A Puzzle about Moral Uncertainty, and its solution

Here’s an interesting asymmetry between reasoning under moral uncertainty and reasoning under factual uncertainty. Or, at least, an interesting prima facie asymmetry, since there might be a simple explanation once we set everything out clearly.

The followinig situation is reasonably common in reasoning under uncertainty. We have three choices, A B and C. Which of these is best to do depends on whether p or q is true, and we’re certain that exactly one of them is true. If p is true, the best outcome will arise from doing A. If q is true, the best outcome will arise from doing C. Yet despite this, the thing to do is B.

Here’s an example. I’m in Vegas, thinking about betting on a (playoff) football game. The teams seem fairly even, and there is no points spread. As usual, to bet on a team I have to risk $55 to win $100. Fortunately, I have $55 in my pocket. Let A = I bet on the home team, C = I bet on the away team, and B = I keep my money in my pocket. Let p = the home team wins, and q = the away team wins. (Given it’s a playoff game, we can be practically certain that one of these is true.) So if p, I’ll be best off if A, and if q, I’ll be best off if C. Still, the thing to do is B, since both A and C have negative expected value.

Now the puzzle is that this kind of situation doesn’t seem to arise for moral uncertainty.

Let p and q be fundamental moral theories such that we are certain exactly one of them is true. For example, let p be the proposition that a particular kind of consequentialism is true, and q be the proposition that a particular deontological theory is true. And imagine we are certain that one of these is true. (If this is implausible, use more than 2 moral theories here so we have enough cases that we can be confident in practice that one of them is the true one.)
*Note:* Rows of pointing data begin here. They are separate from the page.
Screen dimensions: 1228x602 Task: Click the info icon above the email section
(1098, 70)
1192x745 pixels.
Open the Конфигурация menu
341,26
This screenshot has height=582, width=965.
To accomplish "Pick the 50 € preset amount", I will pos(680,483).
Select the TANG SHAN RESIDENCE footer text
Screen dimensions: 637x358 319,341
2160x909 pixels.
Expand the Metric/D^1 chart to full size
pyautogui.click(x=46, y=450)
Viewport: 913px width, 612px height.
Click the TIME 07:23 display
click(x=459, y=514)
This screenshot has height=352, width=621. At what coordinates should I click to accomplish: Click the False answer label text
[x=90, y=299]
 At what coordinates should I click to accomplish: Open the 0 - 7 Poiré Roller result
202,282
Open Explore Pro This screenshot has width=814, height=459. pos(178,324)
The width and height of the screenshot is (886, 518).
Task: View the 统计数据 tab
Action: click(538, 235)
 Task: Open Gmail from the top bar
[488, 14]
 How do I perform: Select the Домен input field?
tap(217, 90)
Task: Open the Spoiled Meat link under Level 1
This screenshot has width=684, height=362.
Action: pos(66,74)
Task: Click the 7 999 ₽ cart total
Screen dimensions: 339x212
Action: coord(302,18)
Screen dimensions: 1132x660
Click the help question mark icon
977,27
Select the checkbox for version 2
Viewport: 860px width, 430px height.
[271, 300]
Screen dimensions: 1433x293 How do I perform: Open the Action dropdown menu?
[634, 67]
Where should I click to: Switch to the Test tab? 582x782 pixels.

In this case it is much harder to find examples where the the thing to do is to select the option that is sub-optimal according to all the live theories. Let A be an act that maximises utility while violating lots and lots of people’s rights, so it is best according to consequentialism. And let C be an act that performs all your duties and violates no rights, but produces very little utility. In the middle, let B be an action that only violates a few rights, and produces almost as much utility as A. It doesn’t seem that B should be done, even if it seems that B is close to being the best action by both theories.

Here’s what I think the explanation of the asymmetry is. (This is actually as much Ishani’s explanation as mine.) In the football case, what is true is that if the home team will win, the best outcome will come from betting on it. But a ‘narrow scope’ normative claim, like “If the home team will win, I should bet on it” is not true, and doesn’t follow from this fact. We can prove this conditional is false because in the (nearby!) possible world/epistemic possibility where the antecedent is true, the consequent is still false. I shouldn’t bet on the home team because that has negative expected itility, and I shouldn’t do things with negative expected utility.

In the moral case, the ‘narrow scope’ normative claims are true. If consequentialism is true, then I should do A, where the ‘should’ here has narrow scope. (That is, it is an unconditional normative claim, made conditionally on the truth of some moral theory.) And if the deontological theory is true, then I should do C. Since (by hypothesis) one of these two is true, I should do A or C. We can’t make this kind of inference in the factual uncertainty case because the narrow scope conditionals are not available. And this explains the asymmetry.